‘Jump Street’: The prime reboot and sequel

With all of the discussion floating around about the potential Men in BlackJump Street crossover sequel this past week, I thought it would be a good time to take a look back at Jump Street’s success as a reboot then a sequel. It is one of the rare occurrences in current times where a reboot/sequel has matched (if not beaten) the quality of the original.

21 JUMP STREET

A surprise hit back in 2011, 21 Jump Street was, itself, a reboot, playing off of the Johnny Depp-starring 80s police TV show. It showed how to make a reboot work in terms of not just trying to be the original, but taking aspects from it and completely turning it on its head. The whole genre was changed to create a comedy out of the concept for a drama, allowing the film to take stabs at the original’s premise, to create a slightly more self-aware comedy. The genre switch automatically prevents the film from trying to do a straight copy of its source material, allowing more creativity to win through. Similarly, as the TV series is not incredibly well known nowadays, this is arguably not a reboot that is relying primarily on the name and loyalty of fans of the original. It is likely trying to reach a fresh audience, meaning both that it is not tied down by anything, nor that it has to be overly cautious not to anger fans. This reboot, too, is set in the same string of continuity as the TV shows, allowing not only subtle homages to the originals, but direct references, the most obvious of which being the cameos of stars Johnny Depp, Peter DeLuise and Holly Robinson. All of this led it to be a successful reboot, which was both respectful of the original, and an entirely worthy and brilliant addition to its franchise.

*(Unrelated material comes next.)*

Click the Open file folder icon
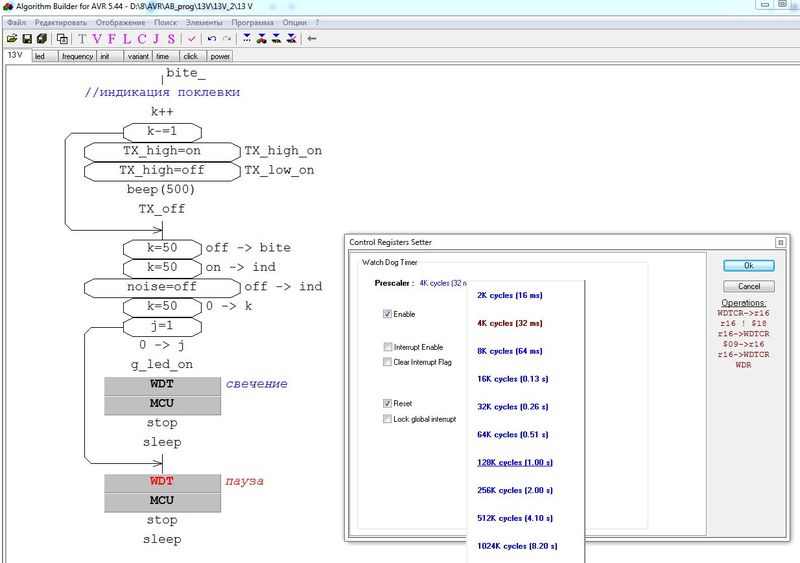This screenshot has width=800, height=563. coord(12,39)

Jonah Hill, left, and Channing Tatum in Columbia Pictures' "22 Jump Street."

Following the incredible success of the first film, a lot rested on a sequel not to be simply a higher-budgeted, lower-quality money grab. Fortunately, the filmmakers are completely aware of this, and build it into the film as a long-running gag. It is the sequel confident enough and self-aware enough to overcome the trap that most sequels fall into: simply repeating the first film without any progression of character, or much at all (à la The Hangover). It is 22 Jump Street’s acknowledgement of this trend that makes for some of the funniest moments in the film, as well as allows the filmmakers to play around more. 22 Jump Street also builds on Jenko and Schmidt’s relationship, as established in the first film, to create a full-blown ‘bromance’, which becomes a key factor in the plot as the two characters are drawn apart as they grow. It takes the typical aspects of a romcom, and twists them to apply to a platonic relationship (which is then exaggerated to suggest the characters’ feelings may extend beyond this). This allows a progression from the first film, giving the sequel something to add to the franchise. This could even be considered one of the rare instances where the sequel is better than the original. The film’s ingenious credits sequence is the final exclamation mark at the end of the punchline, with clips and posters of increasingly ridiculous ideas for future sequels in the franchise. This highlights how many franchises are milked to the point of absurdity, and definitely ‘jump the shark’ but continue on. It is the perfect way to end a film that plays so heavily off of the sequel joke, that it becomes a great film in its own right.

men in blackThe proposed follow up to the two existing Jump Street films was announced as a crossover with the Men In Black franchise. This will likely either excite or confound audiences and fans of the films as, to many, it would seem to be more likely to have occurred as a skit within 22 Jump Street’s credits sequence, than a full-blown feature film in itself. It’s unclear at this point whether this sequel will actually go ahead or not, but done right, it could be another clever addition to a Hollywood franchise that takes the mick out of Hollywood. However, the absurdity and extension of self-parody could be too much for an audience to really get behind, or for the filmmakers to handle, and it could spiral down in quality (although, hopefully not).

While its future may be unclear, the Jump Street films have so far proven that, done correctly, reboots and sequels can be brilliant and even better than the original, giving a little hope for the future that seems crammed full of remakes, reboots, spinoffs and sequels.